Key Points

  • Investor sentiment is both wildly/speculatively bullish and more skeptical; it just depends on who you’re tracking.
  • Shorter-term traders (likely skewing younger) are buying equity call options and VIX put options; while longer-term investors are skittish and selling equity funds.
  • The net is that sentiment is currently a mixed bag.

Perhaps the most descriptive statement ever made about the stock market came from the late-great Sir John Templeton (whom I had the great pleasure of meeting on the set of Wall $treet Week With Louis Rukeyser): “Bull markets are born on pessimism, grow on skepticism, mature on optimism and die on euphoria.” Notice there is not a single reference to economic statistics, earnings growth, interest rates or valuations. The truth in the statement lies in those omissions, in that emotions and behavior are what actually drive markets—even if trends in the economy and earnings help shape those emotions. In fact, as I’ve often noted, investors think of valuation as a “fundamental” indicator in the sense that most valuation metrics—including P/E ratios—have quantifiable components. The reality is that valuation is more of a sentiment indicator than it is a fundamental indicator.

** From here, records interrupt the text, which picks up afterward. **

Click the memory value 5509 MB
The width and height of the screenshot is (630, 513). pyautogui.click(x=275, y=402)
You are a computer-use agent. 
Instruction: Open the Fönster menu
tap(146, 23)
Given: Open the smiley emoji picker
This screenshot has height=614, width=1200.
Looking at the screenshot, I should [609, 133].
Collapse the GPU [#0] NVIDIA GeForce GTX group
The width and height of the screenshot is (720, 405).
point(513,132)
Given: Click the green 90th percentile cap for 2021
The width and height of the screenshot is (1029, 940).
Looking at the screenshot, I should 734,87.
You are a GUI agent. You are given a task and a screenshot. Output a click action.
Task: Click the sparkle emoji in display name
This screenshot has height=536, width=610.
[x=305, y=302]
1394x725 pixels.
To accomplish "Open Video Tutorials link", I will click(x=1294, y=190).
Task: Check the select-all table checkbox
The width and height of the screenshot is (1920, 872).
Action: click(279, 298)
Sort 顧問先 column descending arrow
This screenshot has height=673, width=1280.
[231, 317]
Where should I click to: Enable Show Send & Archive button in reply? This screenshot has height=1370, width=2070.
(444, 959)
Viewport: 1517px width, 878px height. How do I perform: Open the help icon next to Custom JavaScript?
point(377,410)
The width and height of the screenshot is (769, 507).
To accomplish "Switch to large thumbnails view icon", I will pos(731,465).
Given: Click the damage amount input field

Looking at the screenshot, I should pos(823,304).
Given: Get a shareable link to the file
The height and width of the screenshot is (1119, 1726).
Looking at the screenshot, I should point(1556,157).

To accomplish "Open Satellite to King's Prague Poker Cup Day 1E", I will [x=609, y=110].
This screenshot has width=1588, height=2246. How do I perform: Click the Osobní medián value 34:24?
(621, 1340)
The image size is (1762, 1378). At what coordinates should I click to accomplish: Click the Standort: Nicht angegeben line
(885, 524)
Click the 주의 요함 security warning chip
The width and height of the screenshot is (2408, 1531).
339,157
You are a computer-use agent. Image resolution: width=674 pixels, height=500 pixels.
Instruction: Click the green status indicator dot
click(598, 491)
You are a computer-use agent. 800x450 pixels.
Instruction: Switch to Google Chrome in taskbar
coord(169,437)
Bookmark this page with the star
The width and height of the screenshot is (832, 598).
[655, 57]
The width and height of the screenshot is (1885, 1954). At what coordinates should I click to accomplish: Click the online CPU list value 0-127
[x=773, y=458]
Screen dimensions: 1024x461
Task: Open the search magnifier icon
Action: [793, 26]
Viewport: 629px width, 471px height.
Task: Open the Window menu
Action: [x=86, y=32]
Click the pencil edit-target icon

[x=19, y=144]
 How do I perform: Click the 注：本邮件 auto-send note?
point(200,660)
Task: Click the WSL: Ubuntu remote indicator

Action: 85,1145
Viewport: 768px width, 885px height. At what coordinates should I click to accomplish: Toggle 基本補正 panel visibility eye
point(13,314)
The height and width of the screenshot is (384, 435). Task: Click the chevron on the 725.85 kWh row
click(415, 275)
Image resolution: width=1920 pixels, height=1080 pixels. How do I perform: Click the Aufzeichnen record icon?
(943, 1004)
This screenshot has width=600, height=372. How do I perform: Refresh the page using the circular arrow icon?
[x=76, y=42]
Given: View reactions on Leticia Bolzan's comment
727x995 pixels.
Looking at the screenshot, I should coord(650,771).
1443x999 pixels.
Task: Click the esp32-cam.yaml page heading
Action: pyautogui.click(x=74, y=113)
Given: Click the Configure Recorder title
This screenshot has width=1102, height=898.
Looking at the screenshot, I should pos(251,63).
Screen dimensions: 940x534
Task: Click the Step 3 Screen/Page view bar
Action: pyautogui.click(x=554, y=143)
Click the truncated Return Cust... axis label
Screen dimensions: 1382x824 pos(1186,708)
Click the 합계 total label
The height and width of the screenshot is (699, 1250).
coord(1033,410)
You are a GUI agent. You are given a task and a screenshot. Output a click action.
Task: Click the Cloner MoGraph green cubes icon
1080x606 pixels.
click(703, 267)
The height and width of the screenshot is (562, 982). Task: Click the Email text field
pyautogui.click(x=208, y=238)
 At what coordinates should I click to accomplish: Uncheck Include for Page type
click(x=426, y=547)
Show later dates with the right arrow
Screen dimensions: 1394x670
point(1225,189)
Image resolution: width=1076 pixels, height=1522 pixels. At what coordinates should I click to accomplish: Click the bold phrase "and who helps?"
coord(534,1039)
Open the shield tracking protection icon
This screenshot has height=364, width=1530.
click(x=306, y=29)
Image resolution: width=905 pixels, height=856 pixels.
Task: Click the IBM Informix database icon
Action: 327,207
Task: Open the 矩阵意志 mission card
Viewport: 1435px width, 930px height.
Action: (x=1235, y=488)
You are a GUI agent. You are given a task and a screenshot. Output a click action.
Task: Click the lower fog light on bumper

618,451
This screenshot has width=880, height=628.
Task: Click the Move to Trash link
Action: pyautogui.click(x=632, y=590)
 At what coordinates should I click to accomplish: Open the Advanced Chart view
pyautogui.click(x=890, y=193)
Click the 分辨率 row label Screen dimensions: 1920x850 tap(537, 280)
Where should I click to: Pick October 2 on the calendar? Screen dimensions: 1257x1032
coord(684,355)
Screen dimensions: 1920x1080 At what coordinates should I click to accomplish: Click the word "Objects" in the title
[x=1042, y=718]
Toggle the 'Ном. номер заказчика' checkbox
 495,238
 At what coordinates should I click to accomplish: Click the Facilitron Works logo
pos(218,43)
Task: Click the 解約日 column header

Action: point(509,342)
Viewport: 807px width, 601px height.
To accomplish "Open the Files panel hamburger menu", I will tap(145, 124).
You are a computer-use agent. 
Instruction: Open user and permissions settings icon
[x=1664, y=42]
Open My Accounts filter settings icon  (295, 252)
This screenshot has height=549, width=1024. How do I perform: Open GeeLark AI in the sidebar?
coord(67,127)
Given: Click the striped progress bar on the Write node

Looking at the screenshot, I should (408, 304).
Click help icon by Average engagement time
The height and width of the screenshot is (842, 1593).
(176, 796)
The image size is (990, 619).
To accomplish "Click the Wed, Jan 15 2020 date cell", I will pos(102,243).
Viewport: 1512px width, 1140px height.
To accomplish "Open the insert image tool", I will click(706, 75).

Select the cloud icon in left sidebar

In addition to understanding investor sentiment as a market cycle driver, it’s important to understand the relationship (and differences) between attitudinal and behavioral measures of sentiment. There are many unique characteristics of the most recent market cycle—not least being the speed with which the COVID crisis took stocks from an all-time high on February 19 to a -34% bear market decline by March 23, and back to all-time highs by September 2. Another unique characteristic is the, at times, vast spread between behavioral and attitudinal measures of sentiment.